Elsewhere, ongoing struggles with highly uneven access to unemployment and recent harmful moves by over half of all states to prematurely cut off federal pandemic unemployment benefits continue to point to the need for federal reform of the unemployment system to address systemic inequities.

Paid sick leave and paid family and medical leave

While the pandemic continues to point to the desperate need for comprehensive federal paid leave policies, several legislatures acted to create or expand existing state programs in 2021. Georgia initiated a new paid parental leave program for state employees and teachers; New Mexico created a new paid sick time policy; and in Illinois, teachers and school employees will now be able to use up to 30 days of paid sick leave after giving birth to, fostering, or adopting a child. In Washington, two new policy changes aim to make the state's paid family and medical leave program more accessible by allowing people who lost work due to COVID to qualify for family or medical leave and expanding the definition of "family" so that everyone can access leave to care for loved ones.
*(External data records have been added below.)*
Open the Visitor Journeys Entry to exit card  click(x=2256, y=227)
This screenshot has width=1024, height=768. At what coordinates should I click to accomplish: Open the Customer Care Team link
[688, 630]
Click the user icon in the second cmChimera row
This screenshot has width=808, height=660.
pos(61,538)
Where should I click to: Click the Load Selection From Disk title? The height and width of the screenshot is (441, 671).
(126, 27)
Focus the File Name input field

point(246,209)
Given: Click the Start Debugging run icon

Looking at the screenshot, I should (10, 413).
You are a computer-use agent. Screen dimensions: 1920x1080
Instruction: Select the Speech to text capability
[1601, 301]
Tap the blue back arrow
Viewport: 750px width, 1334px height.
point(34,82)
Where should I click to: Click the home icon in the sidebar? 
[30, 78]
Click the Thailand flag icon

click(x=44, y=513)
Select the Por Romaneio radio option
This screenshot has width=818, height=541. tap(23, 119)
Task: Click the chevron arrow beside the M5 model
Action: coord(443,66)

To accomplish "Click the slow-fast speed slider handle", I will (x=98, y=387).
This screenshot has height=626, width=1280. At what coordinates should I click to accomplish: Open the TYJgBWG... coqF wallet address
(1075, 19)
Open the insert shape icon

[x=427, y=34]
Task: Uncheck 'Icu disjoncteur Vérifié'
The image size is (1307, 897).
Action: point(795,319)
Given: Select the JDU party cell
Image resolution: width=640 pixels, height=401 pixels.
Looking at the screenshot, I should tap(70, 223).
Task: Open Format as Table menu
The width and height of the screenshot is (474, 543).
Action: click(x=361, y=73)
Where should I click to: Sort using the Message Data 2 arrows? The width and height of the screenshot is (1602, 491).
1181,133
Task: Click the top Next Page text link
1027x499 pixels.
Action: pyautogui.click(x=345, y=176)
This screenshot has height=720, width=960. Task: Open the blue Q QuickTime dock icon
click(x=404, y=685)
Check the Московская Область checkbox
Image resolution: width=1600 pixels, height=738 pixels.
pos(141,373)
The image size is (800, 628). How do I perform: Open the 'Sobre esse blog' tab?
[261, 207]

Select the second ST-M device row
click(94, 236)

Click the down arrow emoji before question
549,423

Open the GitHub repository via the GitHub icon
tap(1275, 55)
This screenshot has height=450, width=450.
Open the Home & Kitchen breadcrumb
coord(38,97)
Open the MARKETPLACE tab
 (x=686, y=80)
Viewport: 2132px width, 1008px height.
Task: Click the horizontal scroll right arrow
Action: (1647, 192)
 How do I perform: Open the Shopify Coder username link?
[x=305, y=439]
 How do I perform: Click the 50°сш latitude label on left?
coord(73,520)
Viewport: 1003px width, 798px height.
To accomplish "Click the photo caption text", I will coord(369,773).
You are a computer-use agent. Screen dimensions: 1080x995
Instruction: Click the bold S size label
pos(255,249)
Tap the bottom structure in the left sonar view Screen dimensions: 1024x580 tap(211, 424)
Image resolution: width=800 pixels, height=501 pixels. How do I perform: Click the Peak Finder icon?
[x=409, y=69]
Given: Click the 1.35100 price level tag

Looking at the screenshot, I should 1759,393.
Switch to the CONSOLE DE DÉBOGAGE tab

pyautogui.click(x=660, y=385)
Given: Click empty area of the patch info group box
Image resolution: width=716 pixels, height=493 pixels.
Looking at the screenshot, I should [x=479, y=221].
Each time workers win new policies that address both longstanding power imbalances and pressing pandemic challenges, they are contributing to a more robust and equitable recovery, an eventual end to racist, sexist occupational exclusions from fundamental labor rights, and a world where all workers have full and equal legal protections to organize and collectively bargain over the future of their own work. While prospects for federal action on paid leave, minimum wage, unemployment, labor standards enforcement, and labor law reform remain uncertain, states and cities will play central roles in empowering workers and reshaping our economy in the months to come—and redefining what may become possible at the federal level.